These are more or less arbitrary numbers which @Wizballs came up with but they seem to fit well all memory capacities. They are set in mk_preset_arrays
.
So is target lines count a kind of desirable number of lines per blocklist file?
I am trying to make sense of:
Yes, exactly, the optimal final entries count. The code is sometimes calling them 'lines' for historical reasons
Hmm but why is the max file part size set like this:
Like thatās max size per file part, right?
The 'mini' preset is a special case since it includes 1 URL. So it makes sense to set part size equal to blocklist size.
My logic was that we want to have some headroom with the blocklist sizes. So the calculated max blocklist size is 25% larger than the target size (which is target lines count * 20 B ).
Max part size is calculated the same way, except we do not multiply by 1.25. This effectively allows for one of the included lists to be much larger than others, as is the case with the 'large' preset where TIF is kinda dominant, and its size fluctuates by much.
Nice. From what I have considered so far this all seems reasonable.
What happens if no preset is used?
These calculations only play out when running the setup
and gen_config
commands where the user picks one of the pre-defined presets. Otherwise the user sets the values as they like.
Also the way it's currently implemented, presets are only meaningful while running these commands. After the values are set, the code never checks whether they correspond to any preset.
Certainly really nice to get these adjusted in a sensible way like this. Looks good to me.
Just need to update the readme then (with the auto-generated values) and we're good to merge.

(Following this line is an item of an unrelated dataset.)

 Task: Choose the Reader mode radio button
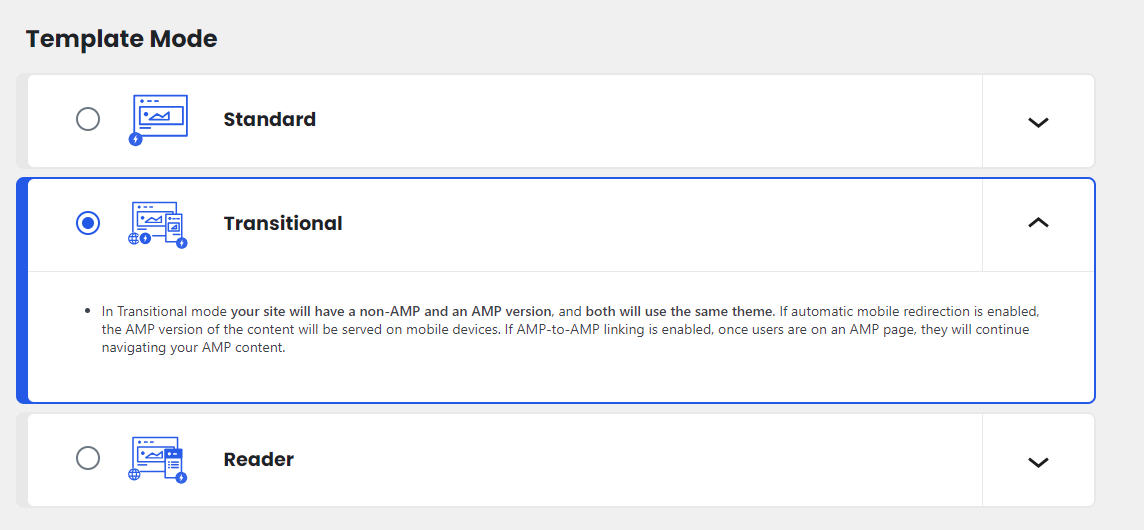click(88, 458)
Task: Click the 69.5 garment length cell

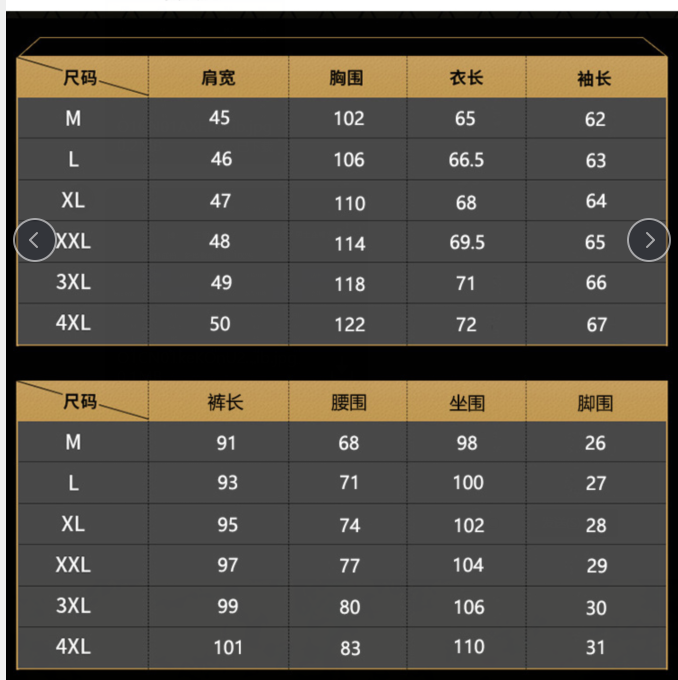Action: point(466,242)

Actually, I'm thinking: since the algorithm for these calculations is pretty straightforward and should be good for most use cases, does it make sense to make these settings optional and have an option like target_entries_count
which we then use to automatically calculate the values when these options are not set? On one hand, this adds yet another option. On the other hand, this allows the user to ignore 3 options which may not be very obvious for them how to set.

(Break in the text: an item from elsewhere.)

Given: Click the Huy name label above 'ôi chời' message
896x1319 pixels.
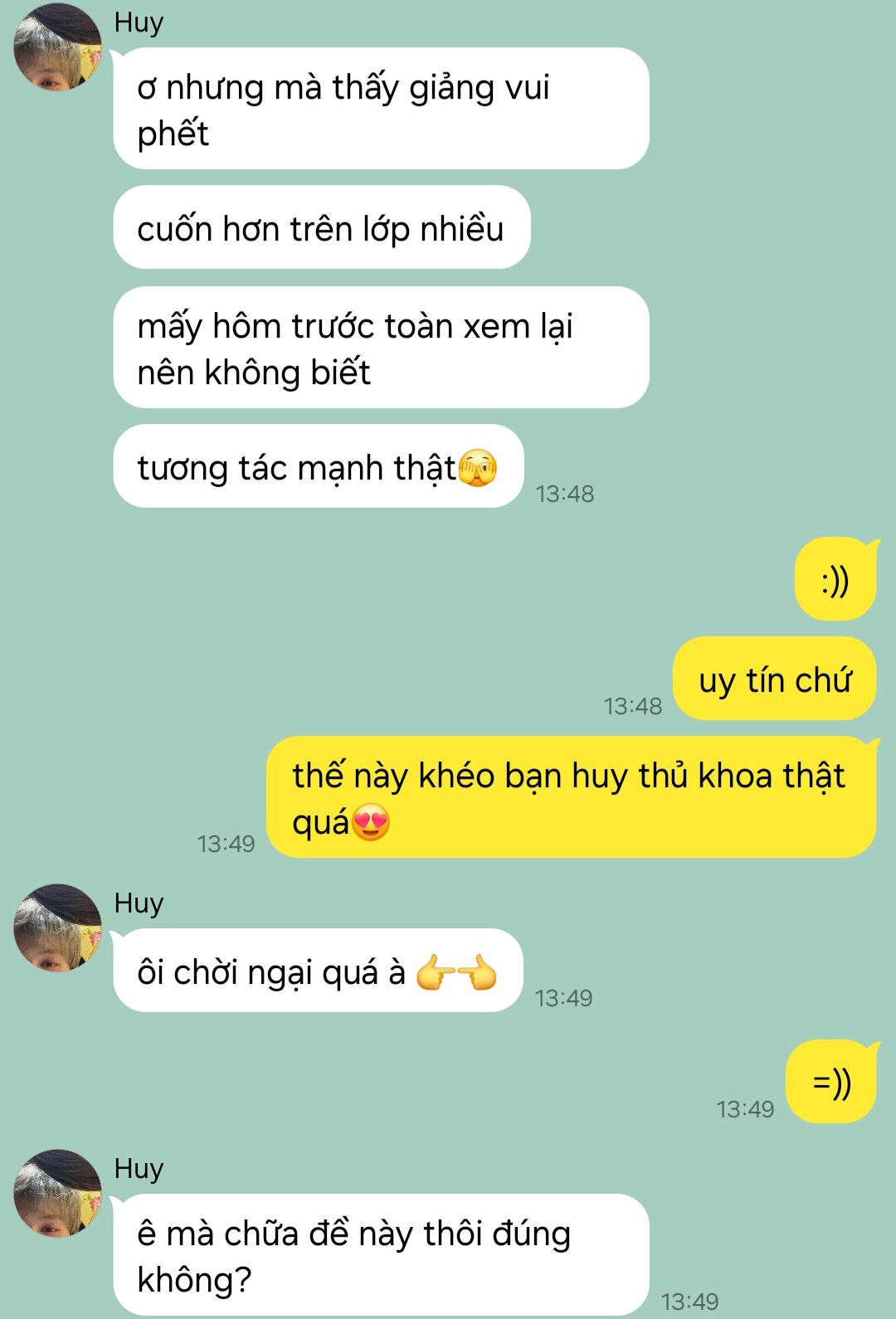Looking at the screenshot, I should click(x=139, y=903).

Iām not so sure from the perspective that wonāt users rather care about memory footprint and whereas itās clear say not to use more than 100MB, a maximum number of lines (target lines?) seems a little more obscure doesnāt it? Also I wonder - maybe the label ātargetā isnāt so apt because itās more an upper limit of sorts than a target isnāt it?
Should we perhaps rather just have a single value relating to maximum memory to allow adblock-lean to use? So maybe keep the maximum and calculate the maximum individual part size based on that somehow?
The tradeoff is between memory footprint and adblocking effectiveness, so these are the 2 parameters that a reasonable user should care about. Entries count represents the latter for this matter, in a way that seems straightforward, no?
I agree that current preset-related code infers about entries count from total available memory (by setting the *_cnt variables which you asked about above), so it does make sense to generalize this. However, I'm not sure that we actually can generalize this, because memory use is tricky business, and because while we have a fairly good idea of bytes per entry in our default Hagezi lists, other lists may have different statistics. Also if we ask the user to specify max memory footprint, I think it may be awkward to communicate to them what we are actually doing with this figure and the fact that (at least with the current code) we can not guarantee that this figure will not be exceeded.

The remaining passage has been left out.